====== ФРАГМЕНТ ТЕКСТА ======

Дедушка же придерживался мнения, что нечего нам идти в крупный город, а нужно идти в тот поселок, где он уже был и там зарегистрироваться, ведь он им сказал, кто мы такие и если они нас не найдут, то будут искать, и тогда как бы хуже не вышло…

 

Таким образом, мы перебрались из города Фрунзе в небольшой городок Беловодск. Сначала туда пошли и зарегистрировались дед с отцом, а затем вслед за ними, зарегистрировалась и вся семья. Там им поставили такое условие – они могут пойти и купить или построить себе жилье. Но мы должны знать, что каждый день, утром и вечером, вся семья обязана проходить регистрацию!

 

В этом городке мы почувствовали себя чуточку свободнее. Отец приобрел у киргизов маленький дом, и мы все стали там жить. Отец встал на учет и устроился рабочим на сахарную фабрику. Дед также нашел работу на коневодческой ферме. Там он пас лошадей и доил кобыл. Там родился и наш брат Александр.

 

Интересный поворот событий, а вы продолжали учиться в школе?

 

Насчет школы все было очень сложно. Нас не хотели принимать в школу, поскольку мы были «контрами», и они считали, что мы не имеем права учиться. Мы ходили из школы в школу, просили, чтобы нас приняли на учебу. Во всем Беловодске было около пятидесяти школ. Дело осложнялось и тем, что никто из взрослых не мог нас сопровождать – мать сидела дома с ребенком, отец с дедушкой были заняты на работе. Нам давали кусок хлеба, бутылочку воды, в портфель клали две тетрадки, перьевые ручки и чернильницу непроливайку, дневники и табели с оценками (в наших табелях были – моем и сестры – были одни «пятерки»). Взрослые советовали нам ходить из школы в школу – не примут в одной - идти в следующую. Таким образом, мы обошли десять – пятнадцать школ. Наконец попали в школу, где были места – мою сестру там принимали, а меня принимать отказывались.

 

Потом я продолжала свои поиски одна. Обошла еще десяток школ и в конце концов приняли меня в Интернациональную  школу, она так называлась, потому что там изучались разные иностранные языки. В той школе было по 45 учеников в классе, и преподавалось много иностранных языков.

 

В этом городе вы оставались до конца депортации?

 

Да, мы оставались в Беловодске до самого конца. Родители уже думали, что там и останемся, поэтому построили еще один дом.

 

Хотелось бы еще спросить, как обстояло дело с регистрацией, о которой Вы говорили?

 

Она оставалась обязательной до самого конца ссылки. Родители должны были постоянно регистрироваться.

 

У ваших родителей были на руках какие-то документы?

 

Помню, что у дедушки была бумага, выданная в Сибири, в которой указывалось, что Параскив Арсений Андреевич, 1883 года рождения, а также Зиновий, Вера, Мария – все являемся депортированными в Сибирь и Среднюю Азию. Это был единственный документ, который был у нас на руках. Мы искали его здесь в архиве, но он, видать, не сохранился.

======

ЗАДАНИЕ 1
Перепишите без изменений часть записей, которая начинается со строки, содержащей "Where should I click to: Reset", и идет до самого конца записей.

====== ИСХОДНЫЕ ЗАПИСИ ======

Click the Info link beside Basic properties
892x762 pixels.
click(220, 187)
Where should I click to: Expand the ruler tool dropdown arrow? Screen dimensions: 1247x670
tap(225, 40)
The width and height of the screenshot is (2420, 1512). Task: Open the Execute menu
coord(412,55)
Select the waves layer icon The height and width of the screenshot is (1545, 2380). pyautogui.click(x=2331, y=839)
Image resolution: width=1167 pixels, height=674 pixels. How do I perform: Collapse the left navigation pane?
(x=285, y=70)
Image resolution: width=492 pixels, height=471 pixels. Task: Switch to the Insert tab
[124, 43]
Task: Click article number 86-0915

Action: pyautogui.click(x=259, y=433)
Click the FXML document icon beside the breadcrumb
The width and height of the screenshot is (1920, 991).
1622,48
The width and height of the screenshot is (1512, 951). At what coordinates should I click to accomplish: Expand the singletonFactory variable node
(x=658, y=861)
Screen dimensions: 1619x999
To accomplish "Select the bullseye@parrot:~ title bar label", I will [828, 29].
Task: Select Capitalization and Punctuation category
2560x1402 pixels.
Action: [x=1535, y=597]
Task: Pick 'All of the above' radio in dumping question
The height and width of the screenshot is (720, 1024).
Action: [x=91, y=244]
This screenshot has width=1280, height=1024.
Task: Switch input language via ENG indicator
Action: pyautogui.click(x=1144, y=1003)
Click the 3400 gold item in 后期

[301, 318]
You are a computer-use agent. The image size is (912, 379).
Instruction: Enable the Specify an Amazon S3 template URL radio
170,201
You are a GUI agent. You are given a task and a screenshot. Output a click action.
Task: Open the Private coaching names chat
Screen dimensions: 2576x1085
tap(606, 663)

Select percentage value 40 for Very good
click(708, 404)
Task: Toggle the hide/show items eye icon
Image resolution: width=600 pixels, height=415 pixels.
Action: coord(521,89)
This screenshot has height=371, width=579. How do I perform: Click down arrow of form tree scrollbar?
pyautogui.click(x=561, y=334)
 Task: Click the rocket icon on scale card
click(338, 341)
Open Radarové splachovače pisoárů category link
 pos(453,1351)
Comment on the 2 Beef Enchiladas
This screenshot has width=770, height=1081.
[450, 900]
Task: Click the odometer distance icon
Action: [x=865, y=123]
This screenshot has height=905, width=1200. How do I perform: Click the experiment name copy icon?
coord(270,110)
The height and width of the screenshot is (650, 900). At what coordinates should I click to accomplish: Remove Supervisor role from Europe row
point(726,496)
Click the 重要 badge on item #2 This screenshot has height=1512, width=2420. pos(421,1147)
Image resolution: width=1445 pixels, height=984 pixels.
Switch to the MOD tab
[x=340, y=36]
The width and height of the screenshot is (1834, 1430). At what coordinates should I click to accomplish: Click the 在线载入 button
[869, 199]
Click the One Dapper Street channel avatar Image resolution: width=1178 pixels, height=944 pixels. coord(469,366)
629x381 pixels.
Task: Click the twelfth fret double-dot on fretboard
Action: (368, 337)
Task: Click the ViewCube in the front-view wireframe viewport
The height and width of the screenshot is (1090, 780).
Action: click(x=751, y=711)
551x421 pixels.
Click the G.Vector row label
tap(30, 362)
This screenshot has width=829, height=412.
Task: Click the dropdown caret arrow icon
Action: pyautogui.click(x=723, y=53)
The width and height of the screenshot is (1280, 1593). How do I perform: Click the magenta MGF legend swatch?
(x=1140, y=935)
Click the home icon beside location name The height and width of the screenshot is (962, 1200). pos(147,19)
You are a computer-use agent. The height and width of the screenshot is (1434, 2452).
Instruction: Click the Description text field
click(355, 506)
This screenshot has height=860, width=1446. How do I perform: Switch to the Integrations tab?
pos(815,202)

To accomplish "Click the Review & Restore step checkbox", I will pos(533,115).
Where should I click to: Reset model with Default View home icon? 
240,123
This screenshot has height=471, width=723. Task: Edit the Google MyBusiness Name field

======

ЗАДАНИЕ 2
Продолжите воспоминания о ссылке семьи в Беловодск с того места, где они обрываются.

ОТВЕТ 1
Where should I click to: Reset model with Default View home icon? 
240,123
This screenshot has height=471, width=723. Task: Edit the Google MyBusiness Name field

ОТВЕТ 2
Итак, мы построили там дом. Мы, дети, таскали камень. С водой там было очень трудно. Стакан воды стоил пять копеек (по тогдашним ценам)! Камень мы доставали в горах Тяньши и доставляли его домой в подолах. В тех же горах мы доставали питьевую воду из охраняемого источника. Вода была платная, и нам приходилось ее отрабатывать.

 

Единственным строительным материалом там был камень. За камень тоже приходилось отрабатывать – собирали его, а потом делили. Насыпали две кучи. Свою долю мы забирали домой, а вторая оставалась им. Тот дом, который мы приобрели у киргизов, на деньги, вырученные от продажи коня, был очень мал, поэтому отец с дедом из собранного нами камня пристроил еще одну комнату, потом кухню и веранду.

 

Теперь судите сами, родители построили один дом в Молдове, возвели дом в Сибири, третий дом построили в Киргизии. Мы уже примирились с мыслью, что останемся там, успокоились, занимались своими делами, учились в школе. Бабушка скончалась, а мать в 1955 году родила брата Александра. Жизнь наша продолжалась под той же регистрацией.

 

А дедушка продолжал письма – писал Ворошилову и Маленкову, писал о том, что мы находимся в Киргизии и просим разрешения вернуться в Молдову, если не всем членам семьи, так хотя бы ему с женой (бабушка тогда еще была жива) или разрешить сыну вернуться. В1955 году нам ответили, что мы не являемся уроженцами Бессарабии, и что все наши родственники находятся в Румынии. Нам пришло извещение, в котором сообщалось, что нам разрешается уехать в Румынию. В 1956 году мы даже сфотографировались. У нас сохранилась фотокарточка, на которой мы, дети, были сняты вместе с матерью. В том извещении указывалось, что разрешение на отъезд в Румынию распространялось только на мать и детей – отец и дедушка должны были оставаться на месте.

 

А почему так?

 

Не знаю, такой был ответ. Однако дед сказал: «Нет, я не могу разъединить семью». Бабушка, к тому времен, уже умерла, да и как могла мать уехать с нами, ведь мы не знали, что в Румынии происходит. «Пока не прояснятся все вопросы, мы никуда не поедем» - сказал дед. И мы продолжали оставаться в Киргизии.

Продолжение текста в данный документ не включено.